À la fin de la deuxième année, après avoir passé du temps avec lui, Guèn Gyatso-la nous a conseillé : « Dès que vous en avez le temps, s’il vous plaît, lisez le texte au moins quelques minutes par jour. Consacrez-y un peu de temps. » Il tenait sa copie du texte dans ses mains et le regardait simplement en disant : « Je n’ai pas la même sagesse que vous ni un corps aussi fort, aussi sain que le vôtre. Si je pouvais échanger un tel corps avec vous, d’accord, mais je ne veux vraiment pas échanger mon enthousiasme et mes efforts joyeux. De cela, j’en ai suffisamment. » Avec confiance, il a regardé son texte et nous a dit : « Je ne veux pas échanger mes efforts joyeux avec vous. Si je pouvais échanger quoi que ce soit, je voudrais échanger votre corps en bonne santé et le temps dont vous disposez afin que je puisse être en pleine forme et puisse juste étudier ce texte plus attentivement et mieux le comprendre et l’expliquer. »

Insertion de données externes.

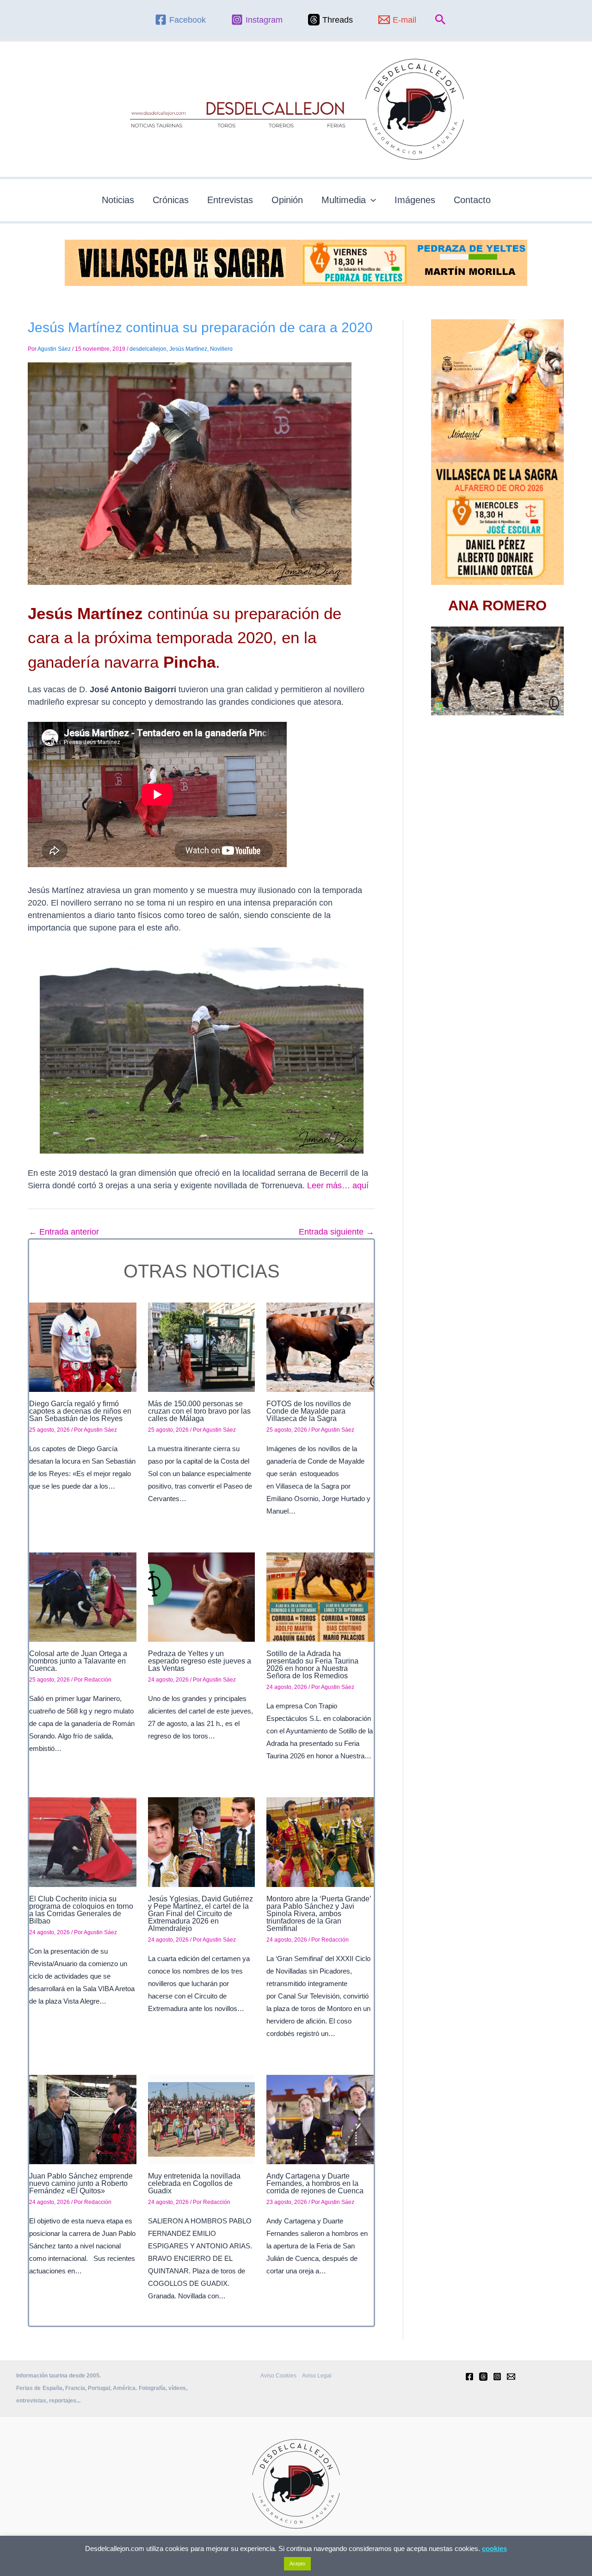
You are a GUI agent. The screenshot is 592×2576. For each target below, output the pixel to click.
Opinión (287, 200)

Puis, à la fin, il dit d’un air très triste : « J’ai étudié et appris ce texte. Je l’ai lu de nombreuses fois et ai essayé de le comprendre autant que possible. Maintenant, j’ai une requête. Quand je quitterai ce monde, je ne veux pas vraiment être séparé de ce texte. Alors, même lorsque j’entrerai en méditation profonde au moment de mourir, je voudrais que certains de mes amis gardent ce texte dans mes mains et me l’attachent avec une corde. Vous pourrez alors brûler mon corps de cette façon. »

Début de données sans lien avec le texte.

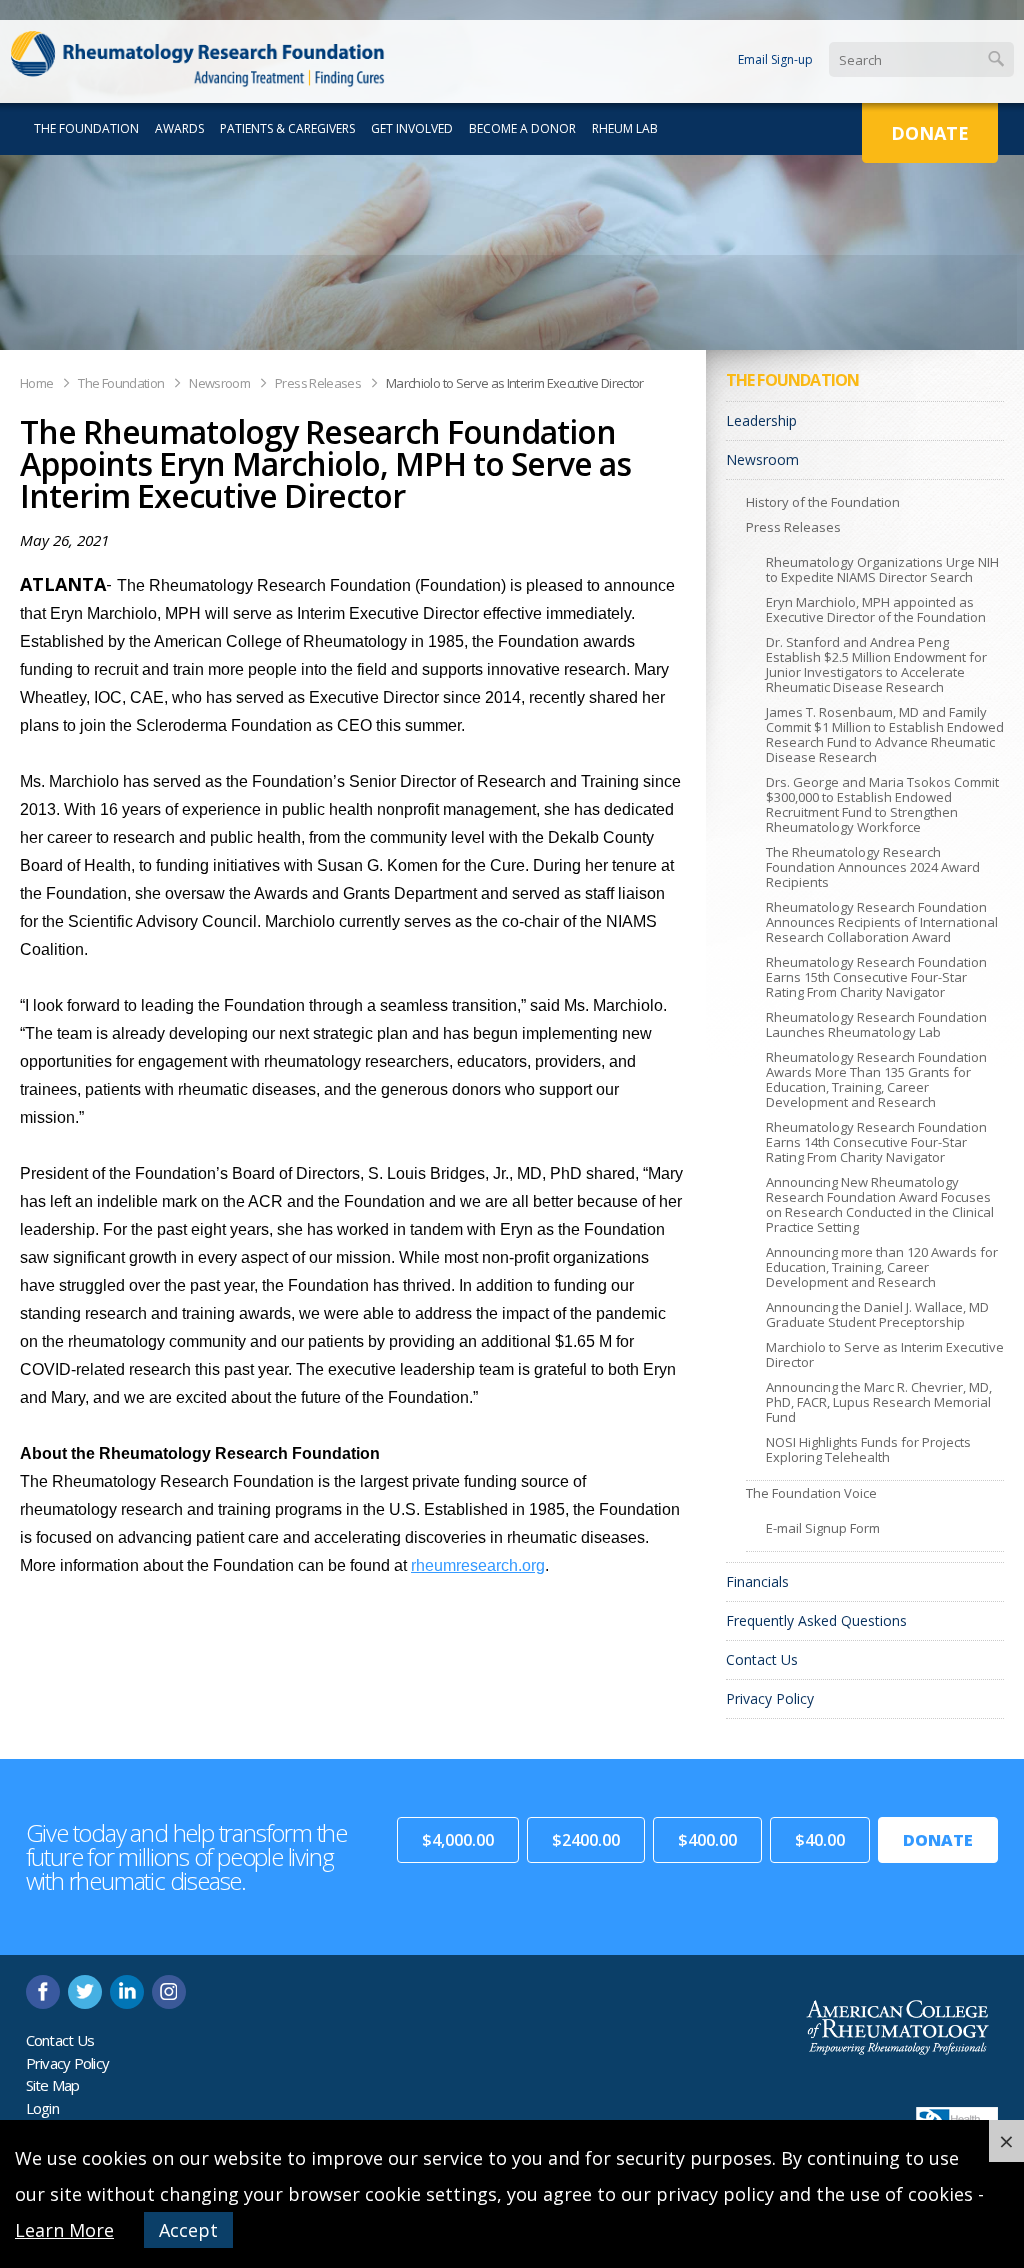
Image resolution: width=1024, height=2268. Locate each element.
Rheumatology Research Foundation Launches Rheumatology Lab (876, 1024)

Ce fut un enseignement très, très fort pour moi. J’ai rencontré tant de professeurs, tant de maîtres, mais j’ai ressenti à ce moment-là que Guèn Gyatso-la était peut-être celui qui devrait être mon gourou, mon professeur. J’ai parlé à tant de mes camarades de classe et leur ai demandé : « Qu’est-ce que tu as appris de lui en particulier ? » Ils ont répondu : « Oh, il est très humble. C’est un excellent professeur. Il est très poli et sa façon de répondre est très habile. » Mais la plupart d’entre eux n’ont jamais parlé de ce que j’avais vu ni de ce qu’il avait dit. J’en ai eu les larmes aux yeux. Je me suis dit : « Waouh, c’est le genre d’enthousiasme et d’effort joyeux que je recherche. »
C’est un grand maître. Mon choix est indéniable. J’ai décidé, sans l’ombre d’un doute, de le prendre comme mon gourou et maître. C’est ainsi que j’ai rencontré Guèn Gyatso-la et comment il est devenu mon enseignant, mon maître spirituel.